Hunger and thirst and fatigue, the deadly
effluvia of the morass with its swarms of venomous insects, the
cold of mountain snows, and the scorching sun of the tropics,
these were the lot of every cavalier who came to seek his
fortunes in the New World. It was the reality of romance. The
life of the Spanish adventurer was one chapter more - and not the
least remarkable - in the chronicles of knight-errantry.

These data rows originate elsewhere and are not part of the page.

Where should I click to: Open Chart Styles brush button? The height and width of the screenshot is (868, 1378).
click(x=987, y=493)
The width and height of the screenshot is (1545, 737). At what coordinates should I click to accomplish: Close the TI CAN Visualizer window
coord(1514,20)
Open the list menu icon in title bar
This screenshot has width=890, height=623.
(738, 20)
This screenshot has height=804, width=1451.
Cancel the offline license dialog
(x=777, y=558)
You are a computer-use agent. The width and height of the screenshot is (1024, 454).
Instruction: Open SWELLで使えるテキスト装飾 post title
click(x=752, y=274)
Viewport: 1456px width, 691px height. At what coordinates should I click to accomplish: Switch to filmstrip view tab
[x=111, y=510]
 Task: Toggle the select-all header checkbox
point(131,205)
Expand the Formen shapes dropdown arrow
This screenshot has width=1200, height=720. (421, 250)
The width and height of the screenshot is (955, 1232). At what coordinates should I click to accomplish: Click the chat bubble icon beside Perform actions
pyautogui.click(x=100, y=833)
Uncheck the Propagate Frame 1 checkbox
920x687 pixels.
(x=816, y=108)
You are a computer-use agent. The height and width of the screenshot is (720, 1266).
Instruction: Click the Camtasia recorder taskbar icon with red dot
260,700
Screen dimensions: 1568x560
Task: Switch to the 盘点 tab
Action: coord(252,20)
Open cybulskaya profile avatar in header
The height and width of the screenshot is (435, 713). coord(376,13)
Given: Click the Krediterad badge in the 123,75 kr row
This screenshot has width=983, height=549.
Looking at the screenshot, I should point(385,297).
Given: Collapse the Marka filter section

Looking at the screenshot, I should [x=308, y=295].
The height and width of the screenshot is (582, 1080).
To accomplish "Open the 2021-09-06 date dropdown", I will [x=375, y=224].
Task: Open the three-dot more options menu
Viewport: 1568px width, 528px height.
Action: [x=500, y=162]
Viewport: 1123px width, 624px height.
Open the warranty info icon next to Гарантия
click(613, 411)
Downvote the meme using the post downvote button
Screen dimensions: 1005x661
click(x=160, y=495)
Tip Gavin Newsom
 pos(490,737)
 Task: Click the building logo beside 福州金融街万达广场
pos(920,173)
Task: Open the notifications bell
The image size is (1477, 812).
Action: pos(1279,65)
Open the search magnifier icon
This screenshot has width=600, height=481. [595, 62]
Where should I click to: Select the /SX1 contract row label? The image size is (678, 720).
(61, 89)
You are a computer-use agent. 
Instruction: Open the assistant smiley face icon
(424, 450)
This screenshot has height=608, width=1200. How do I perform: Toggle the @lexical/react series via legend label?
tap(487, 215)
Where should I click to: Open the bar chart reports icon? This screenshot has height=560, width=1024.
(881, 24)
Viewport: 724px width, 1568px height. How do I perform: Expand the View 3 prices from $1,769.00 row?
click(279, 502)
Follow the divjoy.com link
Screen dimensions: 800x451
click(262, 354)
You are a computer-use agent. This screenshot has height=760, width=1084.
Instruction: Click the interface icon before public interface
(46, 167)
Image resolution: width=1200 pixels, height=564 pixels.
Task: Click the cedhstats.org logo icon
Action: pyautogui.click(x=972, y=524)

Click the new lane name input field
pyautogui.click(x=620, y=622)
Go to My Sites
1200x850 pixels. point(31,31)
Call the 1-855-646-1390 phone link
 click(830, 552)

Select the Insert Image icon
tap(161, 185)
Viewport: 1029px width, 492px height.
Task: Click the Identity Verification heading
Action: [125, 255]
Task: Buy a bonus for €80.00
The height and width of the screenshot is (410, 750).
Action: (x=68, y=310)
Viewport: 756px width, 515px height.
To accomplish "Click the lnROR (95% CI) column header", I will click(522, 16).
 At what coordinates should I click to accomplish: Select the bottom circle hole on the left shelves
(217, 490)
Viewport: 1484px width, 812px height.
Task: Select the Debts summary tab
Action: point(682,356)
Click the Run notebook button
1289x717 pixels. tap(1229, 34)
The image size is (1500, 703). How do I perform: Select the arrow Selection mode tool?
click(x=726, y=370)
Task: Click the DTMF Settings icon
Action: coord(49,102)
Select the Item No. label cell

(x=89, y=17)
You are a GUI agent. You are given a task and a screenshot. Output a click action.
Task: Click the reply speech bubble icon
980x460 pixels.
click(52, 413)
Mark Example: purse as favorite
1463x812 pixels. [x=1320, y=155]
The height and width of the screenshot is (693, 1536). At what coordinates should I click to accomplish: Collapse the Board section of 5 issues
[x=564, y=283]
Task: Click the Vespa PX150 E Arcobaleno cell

The character of the warrior took somewhat of the exaggerated
coloring shed over his exploits. Proud and vainglorious, swelled
with lofty anticipations of his destiny, and an invincible
confidence in his own resources, no danger could appall and no
toil could tire him. The greater the danger, indeed, the higher
the charm; for his soul revelled in excitement, and the
enterprise without peril wanted that spur of romance which was
necessary to rouse his energies into action. Yet in the motives
of action meaner influences were strangely mingled with the
loftier, the temporal with the spiritual. Gold was the incentive
and the recompense, and in the pursuit of it his inflexible
nature rarely hesitated as to the means. His courage was sullied
with cruelty, the cruelty that flowed equally - strange as it may
seem - from his avarice and his religion; religion as it was
understood in that age, - the religion of the Crusader. It was
the convenient cloak for a multitude of sins, which covered them
even from himself. The Castilian, too proud for hypocrisy,
committed more cruelties in the name of religion than were ever
practised by the pagan idolater or the fanatical Moslem.